“Aw, shucks, tain’t clever at all. Only, I know them magazines like a mother’d know her own children. I read ’em over an’ over. An’ I know that picture on that cover came out more’n two weeks later’n what Judge Hoyt said it did. I mean, he didn’t have that card taken of himself on the day he said he did.”

“Motive?”

“That I dunno. I do know Judge Hoyt is tryin’ sumpin’ fierce to clear Mr. Landon—has he done it yet?”

“No, Terence, but the trial is almost over, and I think the judge has something up his sleeve that he’s holding back till the last minute. I never was in such a baffling mystery case. Every clue leads nowhere, or gets so tangled with contradictory clues that it merely misleads. Now tell me your story.”

Fibsy told the tale of his imprisonment, and the manner of his escape. He told the street and number of the house, and he told of his discovery of a dirk cane in a cupboard.

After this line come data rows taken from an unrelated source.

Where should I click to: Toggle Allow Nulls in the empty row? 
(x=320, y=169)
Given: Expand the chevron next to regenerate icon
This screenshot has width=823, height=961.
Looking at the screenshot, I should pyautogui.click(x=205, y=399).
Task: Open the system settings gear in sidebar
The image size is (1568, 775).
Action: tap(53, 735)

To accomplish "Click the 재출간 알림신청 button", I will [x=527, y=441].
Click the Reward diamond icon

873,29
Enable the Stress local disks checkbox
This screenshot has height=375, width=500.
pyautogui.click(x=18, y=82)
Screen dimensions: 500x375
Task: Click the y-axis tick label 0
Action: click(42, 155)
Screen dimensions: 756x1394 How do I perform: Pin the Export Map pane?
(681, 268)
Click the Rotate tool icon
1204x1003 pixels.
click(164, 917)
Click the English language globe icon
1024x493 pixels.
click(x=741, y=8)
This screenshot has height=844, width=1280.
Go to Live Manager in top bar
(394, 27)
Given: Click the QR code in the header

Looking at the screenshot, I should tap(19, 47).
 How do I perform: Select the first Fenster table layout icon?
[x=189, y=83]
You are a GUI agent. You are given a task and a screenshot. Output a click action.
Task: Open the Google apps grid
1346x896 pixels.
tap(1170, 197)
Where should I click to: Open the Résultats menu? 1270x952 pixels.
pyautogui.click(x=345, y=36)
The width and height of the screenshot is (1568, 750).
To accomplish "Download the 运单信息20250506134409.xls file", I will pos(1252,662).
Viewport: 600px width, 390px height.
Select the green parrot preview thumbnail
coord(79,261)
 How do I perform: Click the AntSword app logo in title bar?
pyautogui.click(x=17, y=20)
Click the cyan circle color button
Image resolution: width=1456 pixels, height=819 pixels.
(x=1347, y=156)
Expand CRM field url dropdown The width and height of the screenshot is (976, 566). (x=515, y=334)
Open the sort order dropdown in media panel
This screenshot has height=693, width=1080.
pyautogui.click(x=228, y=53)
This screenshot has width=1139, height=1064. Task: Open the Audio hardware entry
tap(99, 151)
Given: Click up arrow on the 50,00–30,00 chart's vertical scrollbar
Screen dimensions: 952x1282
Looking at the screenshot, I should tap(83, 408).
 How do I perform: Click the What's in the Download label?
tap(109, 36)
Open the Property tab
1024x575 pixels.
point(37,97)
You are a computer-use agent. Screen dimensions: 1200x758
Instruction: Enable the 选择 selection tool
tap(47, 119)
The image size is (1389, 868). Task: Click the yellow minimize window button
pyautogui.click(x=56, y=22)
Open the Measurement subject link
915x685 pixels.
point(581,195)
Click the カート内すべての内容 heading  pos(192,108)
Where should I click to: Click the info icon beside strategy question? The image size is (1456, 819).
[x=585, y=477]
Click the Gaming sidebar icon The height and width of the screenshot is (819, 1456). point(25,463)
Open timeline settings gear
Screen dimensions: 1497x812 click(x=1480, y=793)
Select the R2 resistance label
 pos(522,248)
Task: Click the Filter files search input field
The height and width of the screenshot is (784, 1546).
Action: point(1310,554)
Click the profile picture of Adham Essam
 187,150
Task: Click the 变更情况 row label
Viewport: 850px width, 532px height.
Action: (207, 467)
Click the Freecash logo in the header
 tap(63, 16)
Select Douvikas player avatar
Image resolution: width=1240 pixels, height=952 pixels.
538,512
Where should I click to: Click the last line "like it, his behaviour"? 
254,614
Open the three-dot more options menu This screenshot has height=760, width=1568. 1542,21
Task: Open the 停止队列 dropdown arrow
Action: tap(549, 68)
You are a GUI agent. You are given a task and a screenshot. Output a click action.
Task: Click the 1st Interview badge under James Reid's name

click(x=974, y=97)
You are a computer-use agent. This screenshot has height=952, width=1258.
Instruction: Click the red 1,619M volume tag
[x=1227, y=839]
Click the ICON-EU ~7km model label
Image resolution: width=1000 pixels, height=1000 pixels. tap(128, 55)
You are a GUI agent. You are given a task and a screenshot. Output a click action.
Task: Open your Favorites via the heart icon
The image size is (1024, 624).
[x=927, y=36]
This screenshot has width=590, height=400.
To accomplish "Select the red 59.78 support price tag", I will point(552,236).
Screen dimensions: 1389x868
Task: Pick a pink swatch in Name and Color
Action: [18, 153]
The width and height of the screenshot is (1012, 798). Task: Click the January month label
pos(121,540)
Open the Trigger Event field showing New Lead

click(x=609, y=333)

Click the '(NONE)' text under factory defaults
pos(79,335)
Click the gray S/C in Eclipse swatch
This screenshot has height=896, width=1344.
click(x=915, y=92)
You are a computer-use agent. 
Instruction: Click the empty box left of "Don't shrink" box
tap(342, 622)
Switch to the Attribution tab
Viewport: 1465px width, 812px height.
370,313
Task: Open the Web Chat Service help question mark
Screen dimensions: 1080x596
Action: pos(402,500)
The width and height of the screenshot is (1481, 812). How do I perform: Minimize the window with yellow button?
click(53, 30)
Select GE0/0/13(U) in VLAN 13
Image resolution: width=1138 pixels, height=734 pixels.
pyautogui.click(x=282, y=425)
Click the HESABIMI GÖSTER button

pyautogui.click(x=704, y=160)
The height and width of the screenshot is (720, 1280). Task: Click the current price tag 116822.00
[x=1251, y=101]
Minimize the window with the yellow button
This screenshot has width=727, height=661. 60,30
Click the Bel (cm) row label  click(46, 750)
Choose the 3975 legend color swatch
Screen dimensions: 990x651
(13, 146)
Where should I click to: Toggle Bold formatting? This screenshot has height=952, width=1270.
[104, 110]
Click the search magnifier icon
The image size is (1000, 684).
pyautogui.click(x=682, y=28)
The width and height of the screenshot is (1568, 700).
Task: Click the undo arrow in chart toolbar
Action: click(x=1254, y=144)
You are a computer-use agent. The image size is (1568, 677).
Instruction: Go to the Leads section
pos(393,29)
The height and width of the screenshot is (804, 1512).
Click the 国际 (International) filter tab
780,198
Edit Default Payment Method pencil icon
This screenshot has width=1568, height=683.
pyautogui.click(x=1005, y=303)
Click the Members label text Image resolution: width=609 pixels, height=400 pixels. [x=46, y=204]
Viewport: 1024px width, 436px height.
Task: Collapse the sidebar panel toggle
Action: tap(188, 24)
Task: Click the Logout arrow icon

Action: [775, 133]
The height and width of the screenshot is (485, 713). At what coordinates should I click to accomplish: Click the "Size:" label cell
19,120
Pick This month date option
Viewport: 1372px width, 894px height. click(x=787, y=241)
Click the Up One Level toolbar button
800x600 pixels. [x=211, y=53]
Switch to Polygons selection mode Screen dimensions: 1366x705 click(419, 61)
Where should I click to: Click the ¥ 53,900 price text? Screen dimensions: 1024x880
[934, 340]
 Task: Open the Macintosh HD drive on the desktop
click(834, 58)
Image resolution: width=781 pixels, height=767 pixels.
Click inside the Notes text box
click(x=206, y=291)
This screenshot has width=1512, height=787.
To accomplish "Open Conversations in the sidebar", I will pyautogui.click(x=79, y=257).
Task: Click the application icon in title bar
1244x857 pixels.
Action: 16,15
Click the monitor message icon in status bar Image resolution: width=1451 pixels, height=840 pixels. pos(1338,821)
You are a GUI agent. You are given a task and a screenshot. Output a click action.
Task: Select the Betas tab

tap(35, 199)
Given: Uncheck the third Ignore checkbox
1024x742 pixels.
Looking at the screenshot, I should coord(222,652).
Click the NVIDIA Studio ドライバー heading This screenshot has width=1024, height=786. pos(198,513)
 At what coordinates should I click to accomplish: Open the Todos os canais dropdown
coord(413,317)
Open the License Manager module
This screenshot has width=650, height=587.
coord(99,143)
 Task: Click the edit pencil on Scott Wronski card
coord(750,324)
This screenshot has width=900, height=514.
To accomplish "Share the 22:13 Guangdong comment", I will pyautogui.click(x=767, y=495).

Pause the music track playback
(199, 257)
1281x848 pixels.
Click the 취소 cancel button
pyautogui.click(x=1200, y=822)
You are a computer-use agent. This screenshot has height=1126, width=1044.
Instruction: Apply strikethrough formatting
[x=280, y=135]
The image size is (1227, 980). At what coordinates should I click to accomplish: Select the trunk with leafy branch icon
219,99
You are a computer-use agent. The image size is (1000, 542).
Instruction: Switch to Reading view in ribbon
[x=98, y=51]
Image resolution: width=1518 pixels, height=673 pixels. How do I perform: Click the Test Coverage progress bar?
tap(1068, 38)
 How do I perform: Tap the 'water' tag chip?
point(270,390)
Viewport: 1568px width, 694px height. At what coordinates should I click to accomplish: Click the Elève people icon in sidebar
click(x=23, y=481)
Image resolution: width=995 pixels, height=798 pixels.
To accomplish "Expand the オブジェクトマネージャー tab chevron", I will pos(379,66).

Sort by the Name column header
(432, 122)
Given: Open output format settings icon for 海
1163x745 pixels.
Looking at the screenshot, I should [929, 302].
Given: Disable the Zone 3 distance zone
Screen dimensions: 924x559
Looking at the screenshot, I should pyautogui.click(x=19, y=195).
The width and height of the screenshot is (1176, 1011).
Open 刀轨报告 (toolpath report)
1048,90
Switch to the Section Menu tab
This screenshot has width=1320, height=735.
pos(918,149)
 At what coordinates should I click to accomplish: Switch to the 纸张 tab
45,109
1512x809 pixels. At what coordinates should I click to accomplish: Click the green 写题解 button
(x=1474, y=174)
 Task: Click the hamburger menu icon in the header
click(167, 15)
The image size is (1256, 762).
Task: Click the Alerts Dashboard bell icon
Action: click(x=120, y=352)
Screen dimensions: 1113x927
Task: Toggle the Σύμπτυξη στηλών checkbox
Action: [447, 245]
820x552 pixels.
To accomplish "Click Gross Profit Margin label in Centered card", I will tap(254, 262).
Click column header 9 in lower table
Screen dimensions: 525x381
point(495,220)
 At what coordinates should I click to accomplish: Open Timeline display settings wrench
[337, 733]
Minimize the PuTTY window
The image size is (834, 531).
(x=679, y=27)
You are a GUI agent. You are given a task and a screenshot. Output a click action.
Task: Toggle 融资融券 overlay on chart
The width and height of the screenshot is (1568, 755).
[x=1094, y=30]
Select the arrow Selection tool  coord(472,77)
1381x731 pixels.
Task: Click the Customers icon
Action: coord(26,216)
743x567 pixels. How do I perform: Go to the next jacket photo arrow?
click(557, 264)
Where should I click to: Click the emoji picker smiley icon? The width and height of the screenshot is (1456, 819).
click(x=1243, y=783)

“An’ Mr. Stone,” he went on, “I found the shoe the button came off of.”

“You’re sure it was a shoe button?” and Fleming Stone smiled at recollection of the button that had been described as of several varieties.

“Yes, sir. An’ every time I said that button was a kind of button that it wasn’t, I was glad afterward that I said it. Yes, Mr. Stone it’s a shoe button an’ in that same house I was in, is the shoe it useter be on.”

“Look out now, Terence, don’t let your zeal and your imagination run away with you.”

“No, sir, but can’t you go there yourself, and get the shoe and the cane, or send for ’em, and if they fit the cane mark in the mud, and if the button I’ve got is exactly like those on that shoe, then ain’t there sumpin in it, Mr. Stone? Ain’t there?”